Copy out the lines verbatim, starting with the line that contains "This screenshot has width=1884, height=1060." and continuing through the line that contains "click(x=1808, y=482)".

> [Stored records]

★ ★ ★ ★

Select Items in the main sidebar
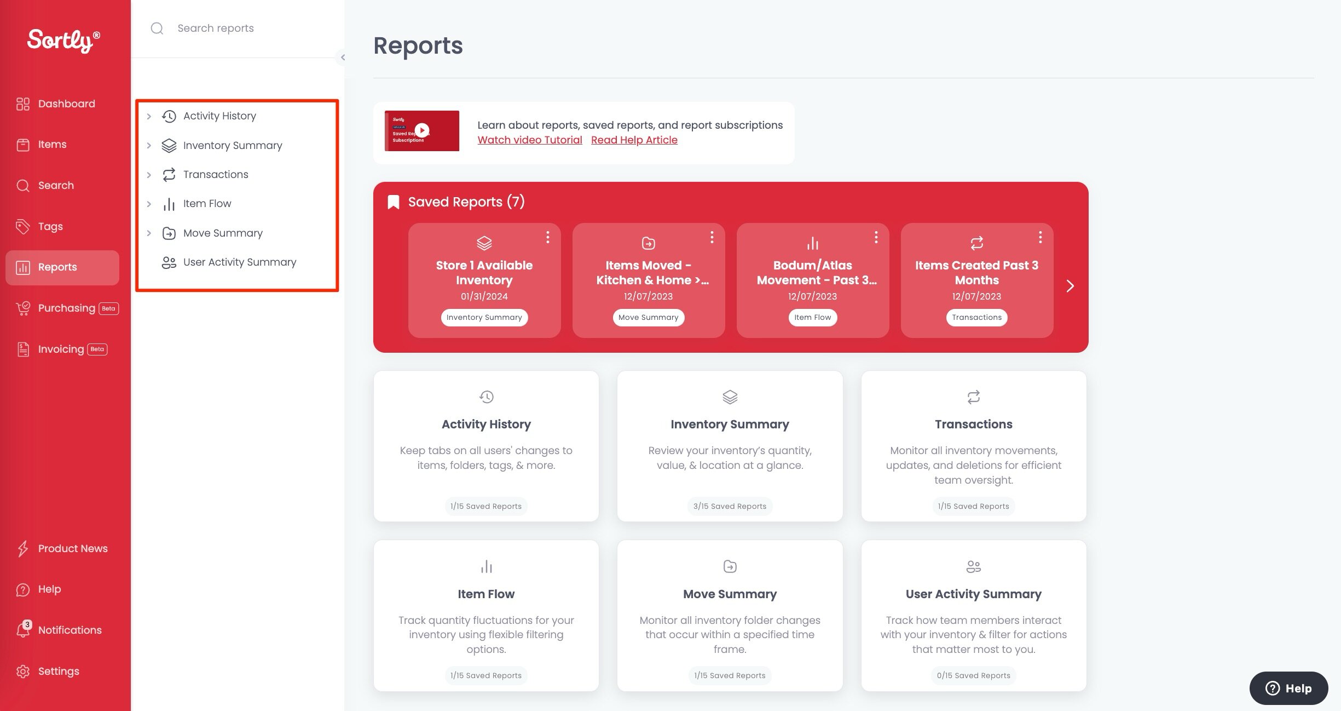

★ ★ ★ ★

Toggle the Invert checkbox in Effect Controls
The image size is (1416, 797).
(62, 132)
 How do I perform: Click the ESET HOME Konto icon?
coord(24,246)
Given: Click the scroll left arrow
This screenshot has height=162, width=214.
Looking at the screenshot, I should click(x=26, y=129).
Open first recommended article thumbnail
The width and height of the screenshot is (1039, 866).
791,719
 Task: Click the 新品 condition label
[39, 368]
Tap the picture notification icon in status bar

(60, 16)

★ ★ ★ ★

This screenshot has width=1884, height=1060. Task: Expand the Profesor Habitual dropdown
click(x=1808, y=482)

★ ★ ★ ★

> [Complete output]
This screenshot has width=1884, height=1060. Task: Expand the Profesor Habitual dropdown
click(x=1808, y=482)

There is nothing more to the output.